The Cheat-Sheet on SharePoint’s Distributed Cache

by Nov 3, 2013

I was in Indiana this past weekend at SharePoint Saturday Indianapolis, and one of the presentations I delivered at the event was a favorite of mine: “Caching-In” for SharePoint Performance.” With SharePoint 2013 hitting the streets, I decided it would be a good idea to update the presentation with changes that are coming in the new version of the platform.

When it comes to the topic of caching and SharePoint 2013, there’s no bigger change than the addition of the Distributed Cache service. In addition to my own questions, I’ve recently seen quite a few posts in #SPHelp on Twitter that suggest others want to learn more. For these reasons, I figured I’d round up all the information I could find on the Distributed Cache service and crunch though it.

What Is It?

The SharePoint Distributed Cache service provides additional caching support beyond the options that already exist and have been carried over from SharePoint 2010 and SharePoint 2007 before it (i.e., the Object Cache, BLOB Cache, and Page Output Cache).

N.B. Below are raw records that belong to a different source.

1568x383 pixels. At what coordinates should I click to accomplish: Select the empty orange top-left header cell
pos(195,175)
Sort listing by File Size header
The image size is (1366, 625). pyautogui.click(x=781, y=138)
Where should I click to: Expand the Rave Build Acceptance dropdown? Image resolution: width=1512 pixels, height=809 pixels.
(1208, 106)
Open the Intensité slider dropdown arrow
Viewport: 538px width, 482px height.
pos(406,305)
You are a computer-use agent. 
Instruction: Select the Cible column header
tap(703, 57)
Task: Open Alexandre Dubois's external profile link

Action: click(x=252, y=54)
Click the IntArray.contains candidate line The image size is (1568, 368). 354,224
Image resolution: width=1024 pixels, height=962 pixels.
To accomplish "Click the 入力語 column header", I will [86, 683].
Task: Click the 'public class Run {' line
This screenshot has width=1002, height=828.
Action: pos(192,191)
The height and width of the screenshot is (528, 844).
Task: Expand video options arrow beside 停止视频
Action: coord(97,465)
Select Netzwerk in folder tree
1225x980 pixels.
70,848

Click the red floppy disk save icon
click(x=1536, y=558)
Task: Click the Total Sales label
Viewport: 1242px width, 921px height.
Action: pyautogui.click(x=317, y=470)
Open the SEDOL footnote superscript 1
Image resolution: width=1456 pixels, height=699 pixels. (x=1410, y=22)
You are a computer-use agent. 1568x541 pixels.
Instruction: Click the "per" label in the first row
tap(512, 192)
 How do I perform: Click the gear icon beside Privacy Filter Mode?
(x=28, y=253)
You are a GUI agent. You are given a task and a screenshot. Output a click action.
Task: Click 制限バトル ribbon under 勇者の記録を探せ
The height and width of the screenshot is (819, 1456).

The Distributed Cache service is actually built on top of the Windows Server AppFabric Cache. You don’t know anything about the Windows Server AppFabric Cache, you say? No worries: SharePoint 2013’s prerequisites installer takes care of installing the Windows Server AppFabric and configuring it for cache operations on your behalf. There is no initial action required on the part of administrators to get the Distributed Cache service installed and operational in their SharePoint 2013 environment.

If for some reason you’ve already installed the Windows Server AppFabric on one or more of your SharePoint servers, it is recommended that you uninstall it and let the prerequisite installer take care of installation and configuration for you as part of the SharePoint 2013 setup process. If for some reason you really want (or need) to set up the Windows Server AppFabric manually, be sure to follow the steps laid-out on TechNet to ensure that the it is configured correctly for SharePoint’s usage.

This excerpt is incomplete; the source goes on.